Bram Alkema, the top speaker and specialist in management in the field of marketing, innovation and customer relationship development, will come to Prague on September 24 2014 to give a speech at Loyalty over Gold conference.

On this occasion he gave an exclusive interview to ČIANEWS. In his opinion the good marketer is managing the future, not the past. Efficiency is for losers. Strategy is the art of staying one step ahead of the need to be efficient. And good marketer does not need advertising and certainly doesn't do ROI calculations…

How has the global economic crisis of the past years signed on marketing? Have cuts in marketing budgets caused any changes in strategies? (E.g. something what was previously emphasised stays now in the background?)

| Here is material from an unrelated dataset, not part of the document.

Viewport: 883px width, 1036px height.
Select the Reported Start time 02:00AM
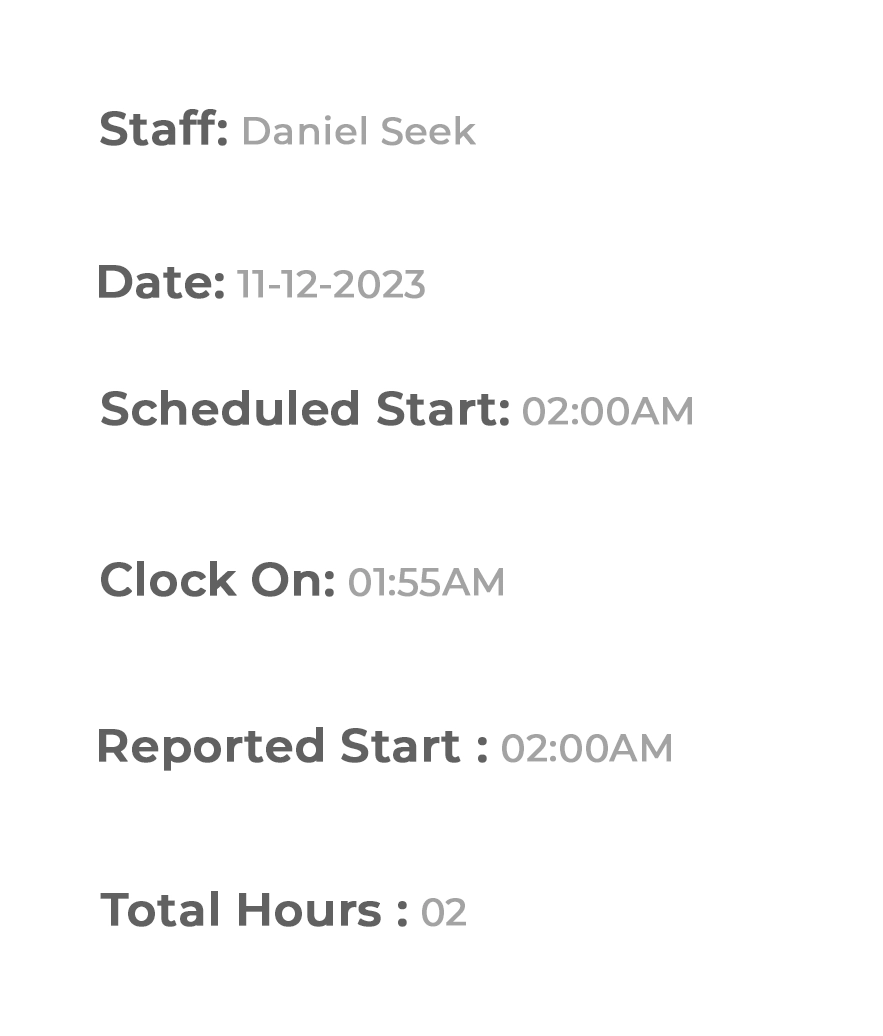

Short answer? Marketing no. Advertising yes. Long answer needs to address this; marketing is not just advertising or sales promotion, you know :) . Marketing means creating customers. There are dozen ways to do so and thousands of people doing that and more of it. Distribution, proposition, pricing, revenue models are on the growth. It is the advertising budgets that have been cut partly because of the crisis. Especially in the big mass consumer brands, or the financial sector that has lost half it's power and more or less stopped advertising. The problem there is that managers of big companies primarily look back at the last year results or at their competitors in setting budgets. So yeah, the traditional advertising is down, but not because of the crisis. Advertising is a kind of dead in itself. Did you see Google advertise on TV? Ever?

The crisis brought also a wave of criticism of the Western economic model based on the "life beyond our means", indebting, selling dubious financial products… — with a little exaggeration, one could say that this criticism was also directed towards the authors of various marketing strategies. Do you agree? Why yes/no?

Marketing scientists are very much aware of the effect the crisis has on people's behaviour. There are predictable flaws in human thinking, cognitive biases, that make us buy more bad stuff if we are under pressure. It's in the books. Marketers can nudge you into choosing for better or worse. For marketing there are two reasons why this is kept in check. Firstly the 'do no evil' rule of, for instance, the biggest marketing company in the world, Google. They could have taken you to the cleaner but they didn't, ethically. The second is that the same cognitive biases, overconfidence, hyperbolic discounting, and other avoidable stupidities keep marketers from exploiting their consumers. So first there is an undemocratic but ethical restraint, second there is ignorance. I do not like them both, I do not like to be dependent on either one of them.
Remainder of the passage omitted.